When we receive a blow or strike our bodies against a hard substance, we instinctively rub the affected part. This is one of the simplest and most effectual examples of natural surgery. When the emollient properties of oil were discovered, rubbing with oil, or inunction, was practised. The use of oil for this purpose in the East is extremely ancient. Amongst the Greeks there was a class of rubbers who anointed the bodies of the athletes. The oil was very thoroughly rubbed in, so that the pores of the skin were closed and the profuse perspiration thereby prevented. After the contest the athlete was subjected to massage with oil, so as to restore the tone of the strained muscles. These aliptae came to be recognised as a sort of medical trainers. A similar class of slaves attended their masters in the Roman baths, and they were also possessed of a certain kind of medical knowledge.

Discussing the origin of the operation of trepanning, Sprengel says that “nothing is more instructive, in the history of human knowledge, than to go back to the origin, or the clumsy rough sketch of the discoveries to which man was conducted by accident or reflection, and to follow the successive improvements which his methods and his instruments undergo.”[92] The name of the inventor of this operation is lost in the night of time. Hippocrates gives us the first account of trepanning in his treatise on Wounds of the Head. We know, however, that it was performed long before his time. Dr. Handerson, the translator of Baas’ History of Medicine, says that human skulls of the neolithic period have been discovered which bear evidences of trepanning.[93]

The operation of cutting for the stone, like many other of the most difficult operations of surgery, was for a long time given over to ignorant persons who make a speciality of it. Sprengel attributes this injurious custom to the ridiculous pride of the properly instructed doctors, who disdained to undertake operations which could be successfully performed by laymen.[94]

The Bafiotes, on the coast of South Guinea, practise cupping. They make incisions in the skin, and place horns over the wounds, and then suck out the air, withdrawing the blood by these means.[95]

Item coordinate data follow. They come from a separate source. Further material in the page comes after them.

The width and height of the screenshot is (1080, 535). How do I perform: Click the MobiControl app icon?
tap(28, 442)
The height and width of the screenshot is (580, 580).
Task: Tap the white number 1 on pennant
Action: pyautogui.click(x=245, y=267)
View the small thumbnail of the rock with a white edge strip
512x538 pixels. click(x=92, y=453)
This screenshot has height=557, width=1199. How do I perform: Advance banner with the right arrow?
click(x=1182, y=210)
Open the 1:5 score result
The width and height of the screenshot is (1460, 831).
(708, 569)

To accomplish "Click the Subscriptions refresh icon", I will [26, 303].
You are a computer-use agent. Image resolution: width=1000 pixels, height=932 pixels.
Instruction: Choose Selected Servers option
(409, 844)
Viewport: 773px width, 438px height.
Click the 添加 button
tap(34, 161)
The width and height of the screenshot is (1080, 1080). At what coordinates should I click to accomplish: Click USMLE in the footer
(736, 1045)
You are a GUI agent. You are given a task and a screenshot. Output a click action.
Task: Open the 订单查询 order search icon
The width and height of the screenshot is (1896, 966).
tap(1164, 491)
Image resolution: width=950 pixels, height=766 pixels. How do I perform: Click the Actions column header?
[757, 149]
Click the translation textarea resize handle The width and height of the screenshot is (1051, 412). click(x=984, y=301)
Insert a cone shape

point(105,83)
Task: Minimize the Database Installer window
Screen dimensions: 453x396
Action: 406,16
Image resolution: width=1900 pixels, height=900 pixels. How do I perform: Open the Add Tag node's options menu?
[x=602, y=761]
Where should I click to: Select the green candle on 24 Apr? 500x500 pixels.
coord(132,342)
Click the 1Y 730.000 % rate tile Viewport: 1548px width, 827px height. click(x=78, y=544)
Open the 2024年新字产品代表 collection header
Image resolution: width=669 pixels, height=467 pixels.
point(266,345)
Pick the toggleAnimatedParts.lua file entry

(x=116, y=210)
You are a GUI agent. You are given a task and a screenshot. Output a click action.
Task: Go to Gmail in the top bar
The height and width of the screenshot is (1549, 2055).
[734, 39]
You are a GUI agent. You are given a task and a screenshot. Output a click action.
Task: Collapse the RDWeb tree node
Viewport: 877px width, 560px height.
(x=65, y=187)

“Felkin saw a case of the Cæsarean operation in Central Africa performed by a man. At one stroke an incision was made through both the abdominal walls and the uterus; the opening in the latter organ was then enlarged, the hæmorrhage checked by the actual cautery, and the child removed. While an assistant compressed the abdomen, the operator then removed the placenta. The bleeding from the abdominal walls was then checked. No sutures were placed in the walls of the uterus, but the abdominal parietes were fastened together by seven figure-of-eight sutures, formed with polished iron needles and threads of bark. The wound was then dressed with a paste prepared from various roots, the woman placed quietly upon her abdomen, in order to favour perfect drainage, and the task of this African Spencer Wells was finished. It appears that the patient was first rendered half unconscious by banana wine. One hour after the operation the patient was doing well, and her temperature never rose above 101° F., nor her pulse above 108. On the eleventh day the wound was completely healed, and the woman apparently as well as usual.”[96]